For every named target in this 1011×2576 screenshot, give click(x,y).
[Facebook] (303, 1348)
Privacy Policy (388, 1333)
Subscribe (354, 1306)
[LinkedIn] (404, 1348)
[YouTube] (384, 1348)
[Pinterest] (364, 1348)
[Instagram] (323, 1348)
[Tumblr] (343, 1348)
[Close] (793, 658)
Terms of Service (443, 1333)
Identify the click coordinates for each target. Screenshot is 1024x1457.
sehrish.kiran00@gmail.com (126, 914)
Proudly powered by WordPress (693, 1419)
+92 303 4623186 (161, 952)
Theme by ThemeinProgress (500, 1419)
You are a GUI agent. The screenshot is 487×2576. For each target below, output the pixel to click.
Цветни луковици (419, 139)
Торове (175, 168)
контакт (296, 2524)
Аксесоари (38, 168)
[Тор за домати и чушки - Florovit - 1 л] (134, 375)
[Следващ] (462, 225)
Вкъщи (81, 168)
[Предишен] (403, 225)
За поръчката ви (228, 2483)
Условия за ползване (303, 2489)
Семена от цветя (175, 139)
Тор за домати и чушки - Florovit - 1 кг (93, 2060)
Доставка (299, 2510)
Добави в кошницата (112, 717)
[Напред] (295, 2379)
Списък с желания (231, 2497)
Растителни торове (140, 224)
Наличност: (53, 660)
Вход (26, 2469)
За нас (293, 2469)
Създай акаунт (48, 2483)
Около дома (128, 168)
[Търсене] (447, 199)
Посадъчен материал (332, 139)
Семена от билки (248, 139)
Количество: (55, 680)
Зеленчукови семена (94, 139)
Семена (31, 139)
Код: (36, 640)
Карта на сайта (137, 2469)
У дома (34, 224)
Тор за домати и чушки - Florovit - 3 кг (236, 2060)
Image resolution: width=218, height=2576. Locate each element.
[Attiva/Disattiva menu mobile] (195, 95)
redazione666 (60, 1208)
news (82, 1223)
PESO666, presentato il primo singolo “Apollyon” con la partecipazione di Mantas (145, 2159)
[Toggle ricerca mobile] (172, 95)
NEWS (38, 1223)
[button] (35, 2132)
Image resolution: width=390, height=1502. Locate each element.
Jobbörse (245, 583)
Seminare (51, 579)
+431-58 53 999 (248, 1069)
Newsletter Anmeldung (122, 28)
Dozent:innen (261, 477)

=-=-=-=-=

▸ **Exercise requirements**: Only the lines with the string "Image" are wanted; pick them out of the records above and copy them.

▸ **Written answer**:
Image resolution: width=218, height=2576. Locate each element.
Image resolution: width=390, height=1502. Locate each element.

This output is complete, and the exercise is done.